Pintura Weißbierausschank im Hinterhofgarten, de Franz Skarbina, mostrando jardim da cervejaria de Berliner Weisse Gabriel & Jäger, em Berlim no século 19. Imagem: CC 1.0

Você conhece a Berliner Weisse, cerveja típica de Berlim? Ela é uma cerveja leve, que se diferencia pelo sabor ácido – que é historicamente acidental. 

Essa história começa no século 16 na região de Berlim, quando a falta de regulamentação e de normas de higiene no processo de produção da cerveja fez com que, logo após a fermentação, bactérias do ácido lático e/ou acético se desenvolvessem, adicionando um gosto ácido à cerveja. 

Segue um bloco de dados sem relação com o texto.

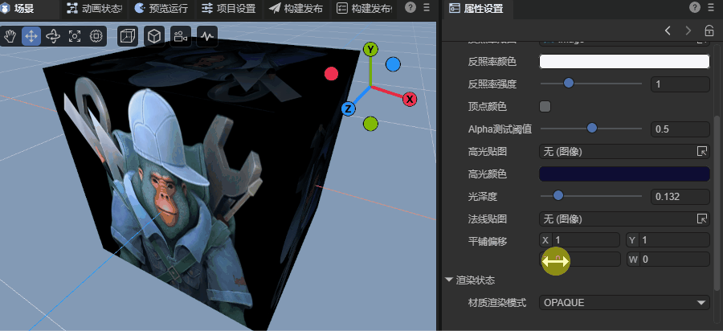The width and height of the screenshot is (723, 331).
Task: Open the camera settings icon
Action: (181, 36)
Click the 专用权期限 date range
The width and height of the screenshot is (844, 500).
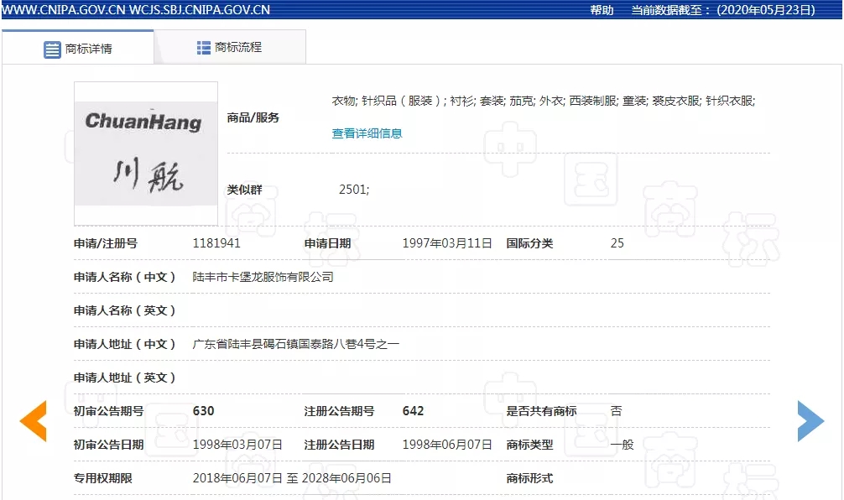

Isso também acontecia por causa do tipo de fermentação das cervejas do norte da Alemanha, que ocorria com temperaturas mais altas do que no método tradicional bávaro, favorecendo o desenvolvimento de microrganismos.

Em 1648, já existiam cerca de 250 cervejarias em torno do rio Spree (que tem cerca de 400 quilômetros e corta Berlim, terminando no oeste da cidade, no rio Havel).

Apesar de serem conhecidos pelo vinho, franceses ajudaram na popularização da cerveja berlinense: milhares de huguenotes (protestantes do país vizinho) migraram após a Guerra dos Trinta Anos (1618-1648) para repovoar a região de Berlim e Brandemburgo (hoje estado em torno da cidade).

Eles influenciaram profundamente a alimentação local, e também ingressaram no ramo cervejeiro. Em 1770, por causa deles, já eram 289 cervejarias fabricando e vendendo Berliner Weisse em torno do Spree.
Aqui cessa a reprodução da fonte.